III. Ophicalcite .(E10214) [SH 266 773], Quarry at the 'w' of 'Pwll-pillo', by lane leading to Cerig-moelion (six-inch map). Anal. J. O. Hughes.

IV. Reddish limestone. A few yards west of the house at Tyddyn-dai, Amlwch. Anal. J. O. Hughes.

That these ophicalcites are metasomatic products of the serpentines is hardly to be doubted. One of them (E10388) [SH 423 914] shows the meshwork structure of serpentinised olivine preserved in dolomite and picked out in haematite dust, so it is inferred that they are carbonate pseudomorphs after serpentinised peridotites. Moreover, the cal-citisation can be dated. The rocks being essentially one with the tremolite- and tale-schists, it is evident that their calcium and magnesium are from the same source as the tremolite and talc, and that their carbonates are true minerals of anamorphism. Some of the ophicalcites are traversed by numerous veins of pale actinolite, so that the carbonate must belong to the anamorphic process, of which it is not even the last product. The low percentage of magnesium in the carbonate of No. II may be ascribed to the development of tremolite. The absence of that metal in No. III, which is the only pure calcium-ophicalcite known in the Island, is due partly to the same cause, but even more to de-dolomitisation at a late stage, during the formation of the veins of actinolite.

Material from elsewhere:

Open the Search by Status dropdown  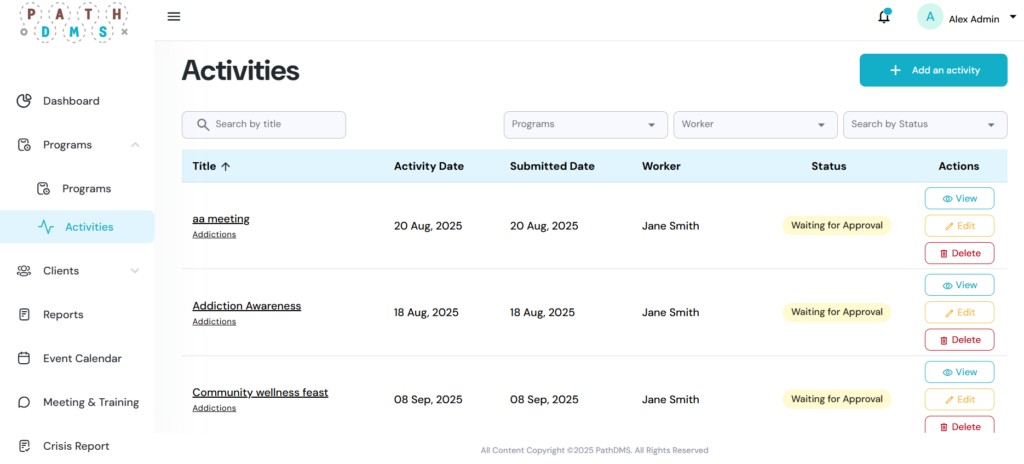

Chlorite-chromite-magnetite-schist — At several places a peculiar basic rock appears, which is never more than a few feet, usually only a few inches, thick. Sometimes well foliated, sometimes rather massive, it is dark green, soft, and studded with black octahedra which attain a diameter of nearly a quarter of an inch. The green matrix is a felt of chlorite with some granules of epidote and iron-ore. The nature of the chlorite has been discussed by Prof. Bonney<ref>Geol. Mag. 1890, pp. 539.</ref>, and he writes me that he has now no doubt that the mineral is one of the chlorites. The large octahedra were ground out of his slide and so left undetermined. If, however, they be tested by an ordinary magnet, they rise briskly on edge, but do not leap to it as would magnetite. If a fragment from a single crystal be finely crushed, the dust is found to be partly opaque, partly translucent with the deep colour of chromite. It is therefore probable that the crystals are isomorphous intergrowths of magnetite and chromite. The following analysis was published by Prof. Bonney in his paper of 1881. It is, however, of the green matrix only, the octahedra having been removed. The rock must therefore be even more basic than this analysis, and must contain a high percentage of iron with a considerable amount of chromium. It does not correspond in composition to any other known rock in Anglesey, and is doubtless a secondary product.

SiO2 28.56
Al2O3 39.54
Fe2O3 0.99
FeO 2.87
Cr2O3 traces
MnO traces
CaO 1.73
MgO 15.79
Alkalies 0.70
Water 11.09
101.27

Chlorite-chromite-magnetite-schist, adjoining talc-schist (pp. 104, 277). Quarry 250 yards north of Bronddel (south-west of Plâs-coch, six-inch map). Anal. F. T. S. Houghton.

Deformation and metamorphism

These intrusions have been considerably affected by the dynamical metamorphism of the Mona Complex. It is probably safe to say that the greater part of the serpentine is undeformed, but such a statement, unqualified, would convey a_most misleading picture. For it is so riddled with planes of gliding that the lenticular cores of massive rock are seldom as much as a few yards in length, and usually a foot or a few inches only. Round them sweep schistose films, generally light yellow, slickensided, shiny, slippery, and unctuous to the touch. So strong is the tendency of the rock to part along these planes that hardly any others are presented on the faces of exposures, and it is often rather difficult to obtain specimens with good cross fracture. Sometimes the serpentine is thoroughly schistose for a width of 30 or 40 yards, though anamorphism is limited to the production of antigorite. It would seem as if the ease with which serpentine gives way along planes of molar movement is a substitute for the molecular movement that results in a truly anamorphic schist; and it thus appears that the serpentinisa-tion of the peridotite preceded its deformation.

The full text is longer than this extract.